Covering trade & transport, with tips on using import-export data to advantage

COOL Shrimp? Consumers Shrug

Category: Imports

Buyers seem indifferent to country-of-origin labeling, say USDA researchers

This is counter-intuitive. The US Department of Agriculture reports that its researchers have been unable to detect any shift in the pattern of consumers’ purchases of shrimp from 1998 through 2006 – that is, before and after April 2005, when rules requiring country-of-origin labeling (COOL) went into effect for fish and shellfish.

The USDA looked at Nielsen Homescan purchase data for three products: random-weight shrimp purchased from the fish counter, frozen bagged shrimp, and frozen bagged and breaded shrimp. And they controlled for price, consumer budgets, seasonality, and other demographics. They also zeroed in on college+ households, the more likely food label readers … and found no COOL-driven changes.

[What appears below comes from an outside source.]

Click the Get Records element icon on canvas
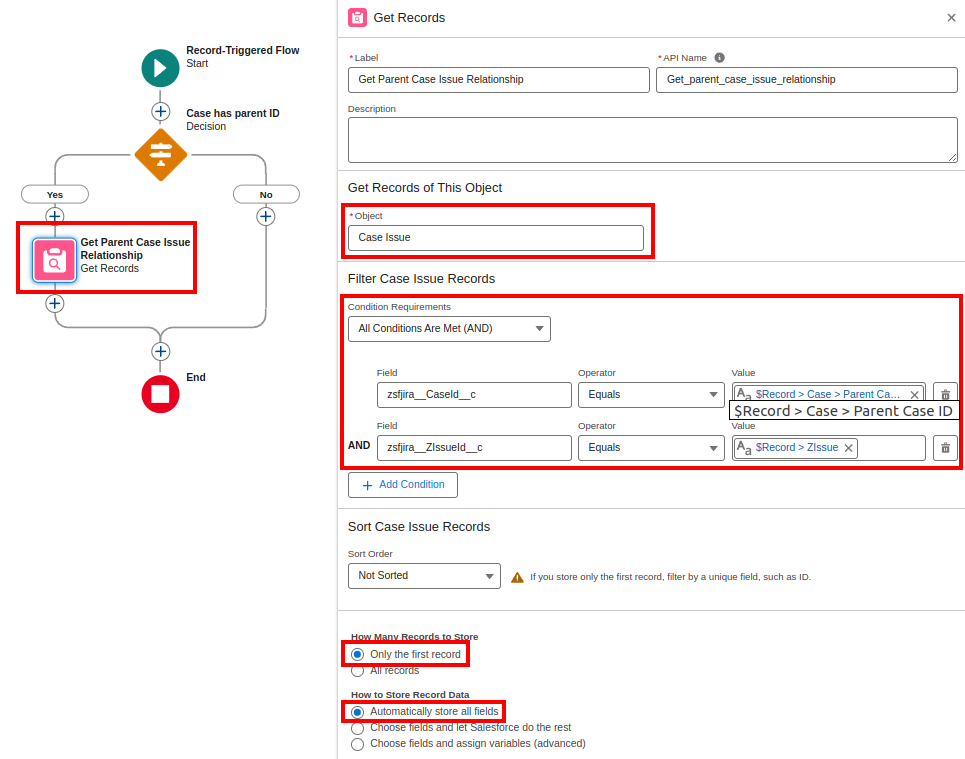The height and width of the screenshot is (759, 965). pyautogui.click(x=54, y=260)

The findings might mean that consumers are confident enough in their food delivery system and its safeguards to find the COOL labels superfluous, says the USDA.

If so, they are trusting in a global industry’s ability to police itself. One such self-regulatory initiative, about which we’ve written before, is the Global Aquaculture Alliance’s certification of fish farms that have adopted Best Aquaculture Practices (BAP). Our research indicates that US imported shrimp is mostly farmed shrimp. Of the top five sources for US imported shrimp (table below), three – India’s Devi Seafoods, and Indonesia’s Bahari Makmur Sejati and Centralpertiwi Baharai – are concerns running BAP-certified aquaculture operations.

Or maybe US consumers recognize that if they want shrimp (or tomatoes and avocados for Cinco de Mayo, or tropical fruits in the dead of winter), they will have to rely on multinationals to deliver.

Note that top shrimp shipper Devi Seafoods also makes the list of top US shrimp importers (next table). The US division is a subsidiary operation of one of the leading exporters of Indian black tiger shrimp. US-based Choice Canning Company, on the other hand, has a subsidiary operation in India, Choice Trading Corporation.

Of the top 5, only Expack Seafood is not part of a multinational: its parent is the California-headquartered H&N Foods International

A member of Spain’s Grupo Pescanova, Miami-based Pescanova USA is a top customer for shrimp exported from Ecuador by Promarisco S.A., another Grupo Pescanova affiliate. At Number 1, Chicken of the Sea is a well-recognized US brand-name; it belongs to Tri-Union Seafoods, which is a subsidiary of Thai Union International Inc.

Not surprisingly, Chicken of the Sea’s top suppliers are fellow affiliates based in Thailand. See the last table below, which covers all imports (not just shrimp) and is just one of the added dimensions of background information available through our new Datamyne Profiles feature. (We also used Datamyne Profiles to trace the corporate pedigree of our top consignees.)

Datamyne Profiles also provides D-U-N-S* Number® identification and links to a range of information resources, including D&B background and Jigsaw contacts. To request a free demonstration, click here.

* D&B D-U-N-S Numbers are proprietary to D&B, are licensed from D&B and are for internal use only.
D-U-N-S is a registered trademark of D&B.

Date posted: June 19, 2012


1 Comment

  1. In response to your article – COOL Shrimp, Consumers Shrug – I strongly disagree that consumers are not interested in country of origin labelling. I look for the country of origin on every package – especially sea food. Citizens in the USA are fortunate to have these rules in place. We cannot trust any industry to police itself. The natural conflict between making profits and doing the right thing must be practically addressed with labelling laws.